Skin Cancer in Heart Transplant Recipients
Risk Factor Analysis and Relevance of Immunosuppressive Therapy
Background—The frequency of skin tumors of all types and specifically of squamous cell carcinoma (SCC) is increased in heart transplantation (HT), but the predisposing risk factors are controversial.
Methods and Results—We studied 300 patients (age 49±15 years, 258 men, mean follow-up 4.6 years, follow-up range 1 month to 12 years) who were receiving standard double (cyclosporin plus azathioprine) or triple (cyclosporin plus azathioprine plus prednisone) therapy. The first-year rejection score was calculated for endomyocardial biopsy samples (International Society for Heart and Lung Transplantation grade 0=0, 1A=1, 1B=2, 2=3, 3A=4, 3B=5, and 4=6) and used as an indirect marker of the level of immunosuppression. Multivariate analysis (Cox regression) included age at HT, sex, skin type, first-year rejection score, presence of warts and solar keratosis, lifetime sunlight exposure, and first-year cumulative dose of steroids. The incidence of skin tumors of all types increased from 15% after 5 years to 35% after 10 years after HT according to life-table analysis. Age at HT of >50 years (P=0.03, RR=5.3), skin type II (P=0.05, RR=2.6), rejection score of 19 (P=0.003, RR=5.7), solar keratosis (P=0.001, RR=6.9), and lifetime sunlight exposure of >30 000 hours (P=0.0003, RR=7.6) were risk factors for SCC.

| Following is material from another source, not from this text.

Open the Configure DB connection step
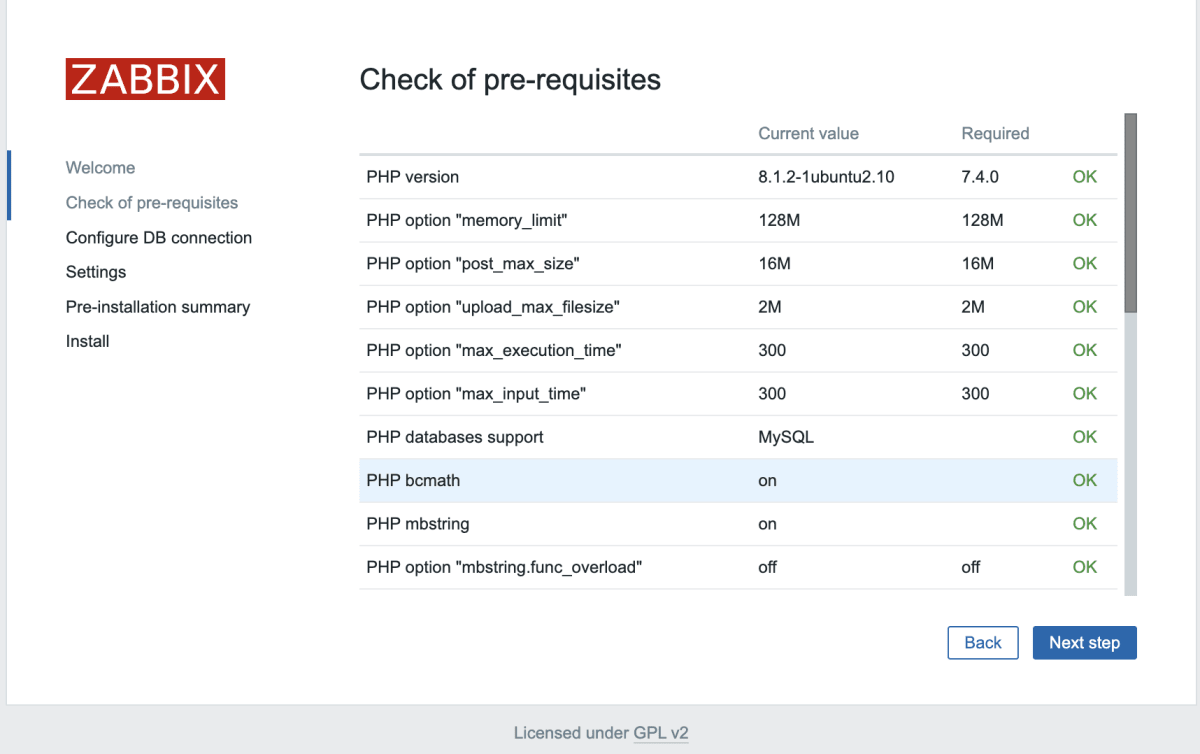Image resolution: width=1200 pixels, height=754 pixels. click(x=158, y=237)
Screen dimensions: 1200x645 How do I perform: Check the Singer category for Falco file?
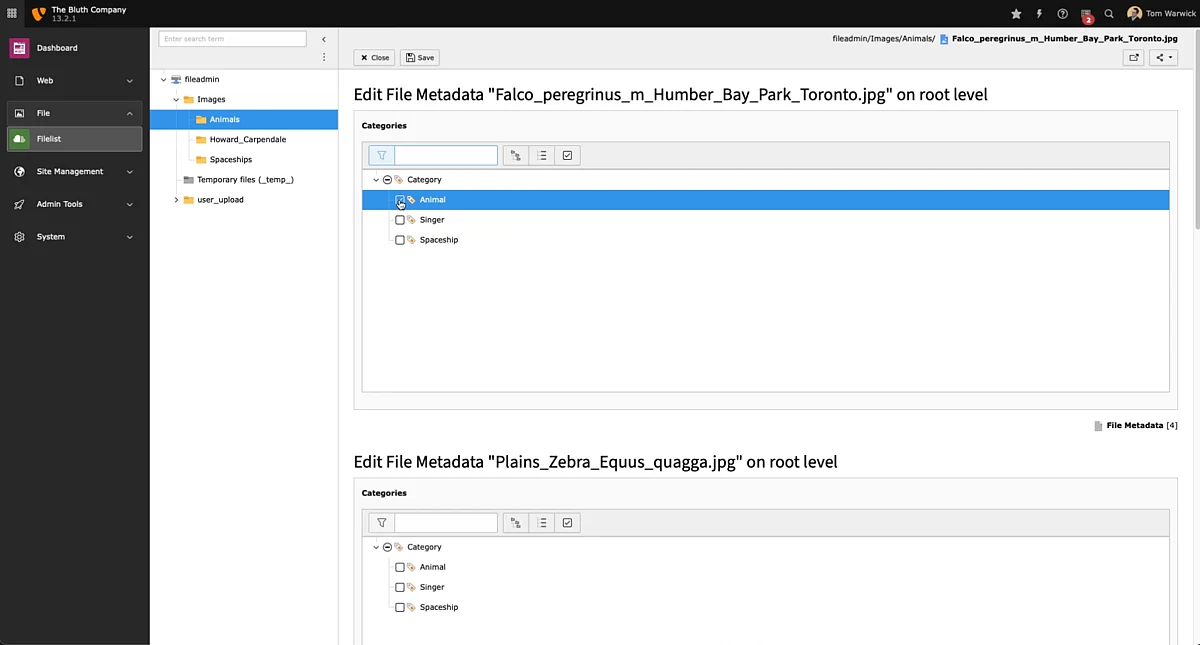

Conclusions—Older age at HT, light skin type, solar keratosis, greater sunlight exposure, and high rejection score in the first year were independently associated with an increased risk of SCC. The progressive increase in cancer frequency during follow-up and the association with high rejection scores suggest that both the length and level of immunosuppression may be relevant. Because cumulative immunosuppressive load is cumbersome to calculate, a high rejection score in the first year may provide a useful predictor for patients at risk.
An increased frequency of neoplastic disorders is a recognized complication of solid organ transplantation. Skin cancers are the most common malignancies that occur in transplant recipients1 ; their frequency increases with time after transplantation.1
Skin cancers develop on sun-exposed areas2 3 and are more frequent in individuals with fair skin, blue eyes, and blonde or red hair.2 3 4 A reversed squamous cell carcinoma (SCC)/basal cell carcinoma (BCC) ratio has been observed in transplant recipients compared with the general population as a result of an excess incidence of SCC.5 6 7 Moreover, SCC is believed to be more aggressive, with a higher risk of metastasis in transplant recipients than in the general population.8
Because of the longer experience with kidney transplantation, many investigations have been conducted in kidney transplant recipients2 9 10 11 12 13 14 ; some of results suggest that the risk of skin cancer might be related to the overall amount of immunosuppression.9 13 14 It has been shown that the risk of SCC is increased in renal transplant recipients mismatched for HLA-B antigens, which may be markers for a cohort of patients at a higher risk of rejection, who receive more intense immunosuppression.10 Although several studies have documented the risk of skin cancers in heart transplant (HT) recipients,3 5 6 9 15 16 17 18 only 2 of these studies included multivariate analysis.6 9 Thus, the risk factors for the development of skin cancers among HT recipients, including immunosuppressive load, remain controversial.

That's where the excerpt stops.